Volume 2, Issue 1 SPRING, 1998 



    Hall of Fame Induction Set
    COMPUTER PIONEER ANDY KAY TO SPEAK 

    On Friday, August 21 at 6 p.m. at the San Diego convention Center, we will hold a special dinner to honor five new inductees into the Computer Hall of Fame.

    Nominees for the Hall of Fame were solicited from industry leaders and computer journalists from around the nation. More than a dozen pioneers and innovators were nominated, and on the night of the dinner the five honorees for 1998 will be inducted into the Hall.

    The inductees will join the five current Hall of Fame members, including the late Admiral Grace Hopper, who were inducted at the Computer Museum of America's rededication on March 18, 1995. The current members of the hall are: 

    · Admiral Grace Hopper - "Mother of COBOL," developed first compiler 

    · Dr.
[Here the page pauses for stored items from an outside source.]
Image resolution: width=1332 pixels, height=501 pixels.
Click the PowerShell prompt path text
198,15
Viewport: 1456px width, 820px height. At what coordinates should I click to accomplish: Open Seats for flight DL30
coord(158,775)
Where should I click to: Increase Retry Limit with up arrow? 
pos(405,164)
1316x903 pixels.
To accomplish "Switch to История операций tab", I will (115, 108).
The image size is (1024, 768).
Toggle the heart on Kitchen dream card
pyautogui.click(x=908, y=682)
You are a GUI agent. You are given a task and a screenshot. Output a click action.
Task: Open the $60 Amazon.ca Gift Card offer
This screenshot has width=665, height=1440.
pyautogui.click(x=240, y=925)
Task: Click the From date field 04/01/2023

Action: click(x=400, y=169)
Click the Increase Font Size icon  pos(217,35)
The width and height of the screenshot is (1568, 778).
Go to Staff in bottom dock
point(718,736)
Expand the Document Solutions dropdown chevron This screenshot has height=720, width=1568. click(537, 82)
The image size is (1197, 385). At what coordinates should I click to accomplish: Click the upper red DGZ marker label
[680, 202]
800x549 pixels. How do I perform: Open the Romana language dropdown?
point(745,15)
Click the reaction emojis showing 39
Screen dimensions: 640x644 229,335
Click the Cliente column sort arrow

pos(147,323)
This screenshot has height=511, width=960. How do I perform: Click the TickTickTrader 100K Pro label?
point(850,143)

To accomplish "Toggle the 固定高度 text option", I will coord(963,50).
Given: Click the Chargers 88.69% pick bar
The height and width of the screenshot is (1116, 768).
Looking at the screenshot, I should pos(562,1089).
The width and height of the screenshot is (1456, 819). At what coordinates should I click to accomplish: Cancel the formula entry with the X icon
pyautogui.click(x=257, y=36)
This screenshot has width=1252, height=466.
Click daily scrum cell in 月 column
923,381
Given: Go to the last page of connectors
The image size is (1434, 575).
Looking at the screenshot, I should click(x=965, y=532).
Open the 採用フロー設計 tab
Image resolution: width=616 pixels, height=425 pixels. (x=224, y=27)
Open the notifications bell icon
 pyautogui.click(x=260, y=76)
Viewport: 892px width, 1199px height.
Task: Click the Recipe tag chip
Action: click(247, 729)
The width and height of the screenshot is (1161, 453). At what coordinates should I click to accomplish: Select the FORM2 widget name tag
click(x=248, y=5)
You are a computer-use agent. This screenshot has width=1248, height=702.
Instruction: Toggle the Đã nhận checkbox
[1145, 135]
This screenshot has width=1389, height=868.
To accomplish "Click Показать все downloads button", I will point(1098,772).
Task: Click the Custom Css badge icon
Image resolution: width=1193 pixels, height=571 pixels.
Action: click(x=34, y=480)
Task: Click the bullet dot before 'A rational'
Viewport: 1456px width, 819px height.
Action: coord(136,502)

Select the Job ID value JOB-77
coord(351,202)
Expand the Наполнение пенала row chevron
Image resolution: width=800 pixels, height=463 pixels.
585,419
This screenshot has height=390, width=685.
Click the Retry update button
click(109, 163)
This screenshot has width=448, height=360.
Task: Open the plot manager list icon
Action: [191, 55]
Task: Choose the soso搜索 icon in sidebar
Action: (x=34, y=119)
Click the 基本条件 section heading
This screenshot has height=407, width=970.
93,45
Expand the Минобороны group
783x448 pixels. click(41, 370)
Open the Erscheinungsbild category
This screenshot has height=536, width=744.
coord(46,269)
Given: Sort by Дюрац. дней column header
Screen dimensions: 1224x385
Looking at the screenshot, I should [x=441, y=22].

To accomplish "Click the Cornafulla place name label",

Coleman Furr - Computer education pioneer 

    · Dr. James Martin - Computer industry philosopher, author of "The Wired Society," father of CASE 

    · Gerald Weinberg - Author of "The Psychology of Computer Programming

    · Ed Yourdon - Creator of structured methodologies.

    Joining us that evening will be a very special guest, San Diego's own Andy Kay. Kay is best known as the founder of KAYPRO, the only major hardware manufacturer to be founded and headquartered in San Diego County. 

    But Kay's greatest contribution to the electronic revolution may have been his 1953 invention of the electric voltmeter for Non-Linear Systems, a company he has founded a year earlier. 

    And Kay's accomplishments go beyond the computer world. In 1962, Kay's unorthodox management style at NLS, in which he broke his assembly-line workers up into teams, was the inspiration for psychologist Abraham Maslow's theory of "enlightened management." Maslow spent his 1962 summer sabbatical at NLS observing Kay's operation, and after wrote a book detailing what he had learned from Kay's informal but highly structured style. 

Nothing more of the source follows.